Hells_Bounty_by_Joe_R_Lansdale_and_John_L_LansdaleHell’s Bounty by Joe R. Lansdale and John L. Lansdale
Subterranean Press (February 2016)
190 pages; $40 hardcover
Reviewed by Blu Gilliand

I don’t know how the Lansdale brothers divvied up the writing duties on Hell’s Bounty, and, truth be told, it doesn’t matter. Storytelling runs deep in the Lansdale family, and Joe and John’s new novel is a seamless powder keg of a collaboration, packed tight with wild, weird western fun.

Something has emerged from an old mine shaft near the town of Falling Rock. Moving about as it does on bat wings, leaving a whiff of sulfur in its wake, chances are it’s nothing good. Typical for Falling Rock, which seems to attract bad things – and bad people. Take Trumbo Quill for example, a man bad enough to shoot another man dead just for accidentally sitting on his hat. Or Smith, a newly-arrived bounty hunter whose explosive confrontation with Quill lands him, literally, in Hell.

Hell, it seems, can use a man like Smith, who quickly strikes a bargain that sends him back to Falling Rock, where a year has passed and things have gotten a whole lot worse. Quill – or the thing that used to be Quill – has become a threat to Hell itself, and has amassed an army of ghouls to back up his efforts. Smith joins up with a ragged group of survivors for one last stand against Quill, a last-ditch effort to save this plane of existence – and maybe his own soul.

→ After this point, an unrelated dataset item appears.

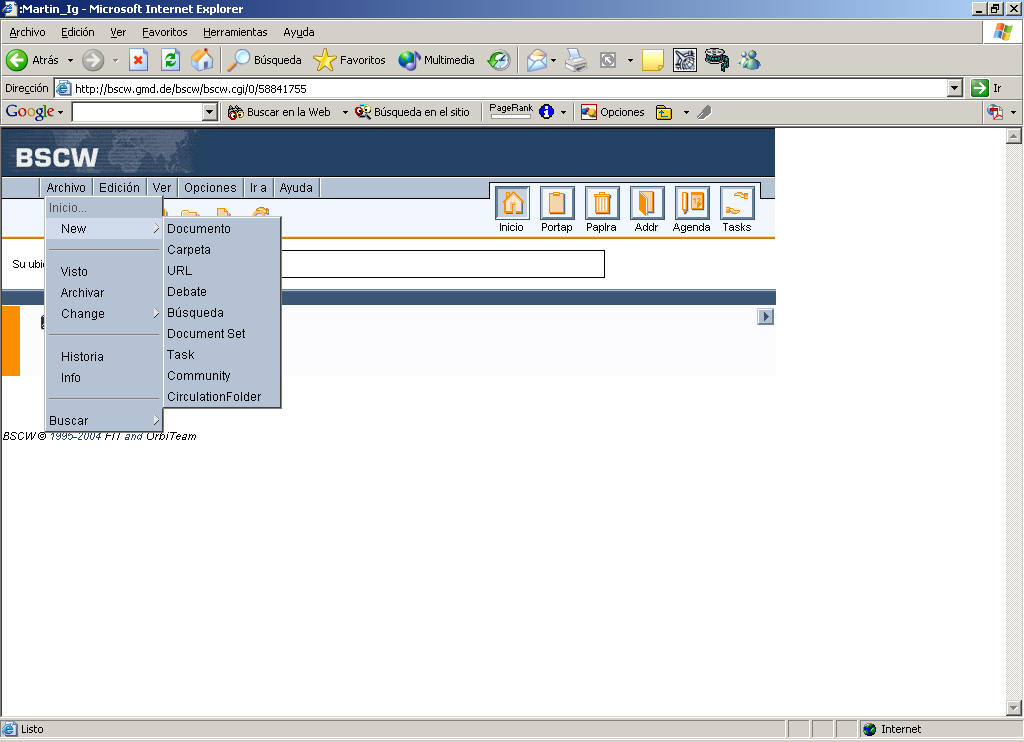Click the browser Stop icon
This screenshot has width=1024, height=742.
click(x=138, y=60)
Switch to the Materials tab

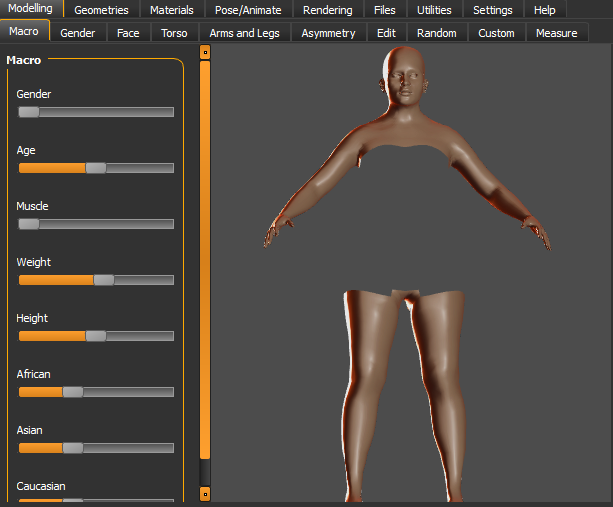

Hell’s Bounty blends familiar western, supernatural and Lovecraftian elements to produce a terrifically fun pulp novel. The pedal hits the floor on page one and never lets up, mixing big action sequences, a couple of buckets full of gore, and that trademark Lansdale humor for something unique and comfortable and difficult to put down. Highly recommended.